● Your goal: Could you give again exactly, and only, the lines from the one holding "Viewport: 1023px width, 600px height." through the end of the data, both ends included, with pictures left out?

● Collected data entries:
★ ★ ★ ★ ★ ★ ★

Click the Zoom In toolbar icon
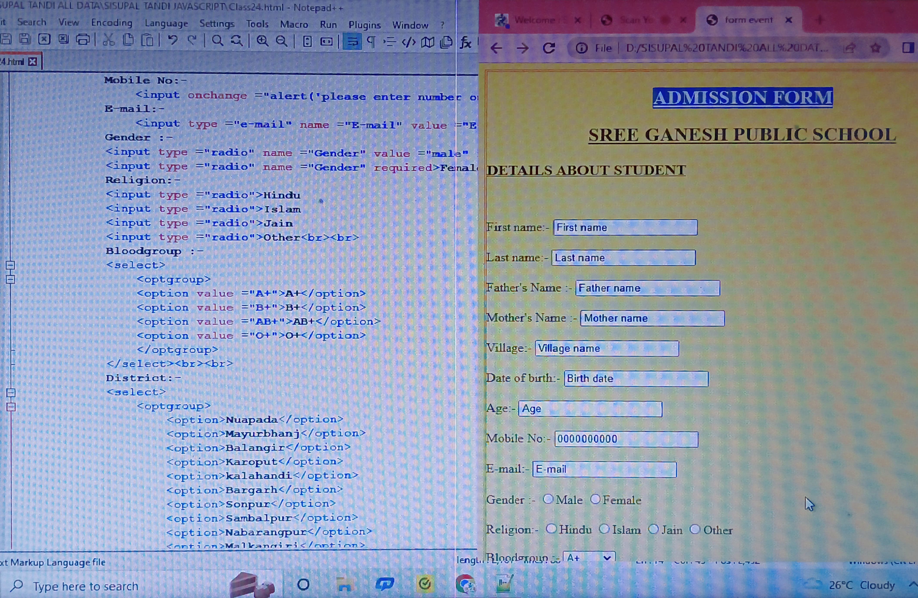The image size is (918, 598). point(262,41)
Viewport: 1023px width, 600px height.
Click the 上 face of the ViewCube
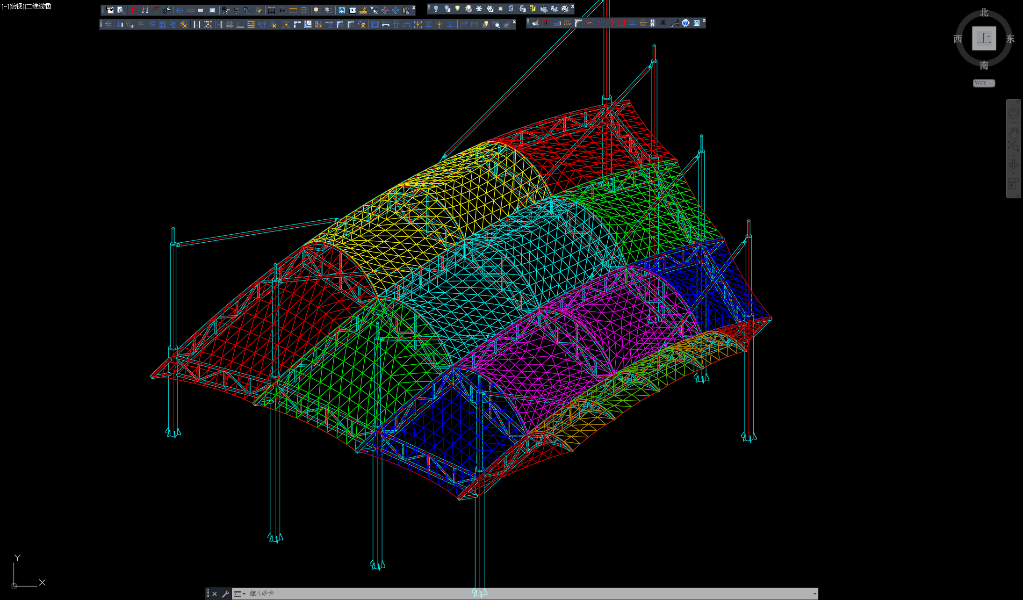click(984, 38)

★ ★ ★ ★ ★ ★ ★

● Task answer:
Viewport: 1023px width, 600px height.
Click the 上 face of the ViewCube
click(984, 38)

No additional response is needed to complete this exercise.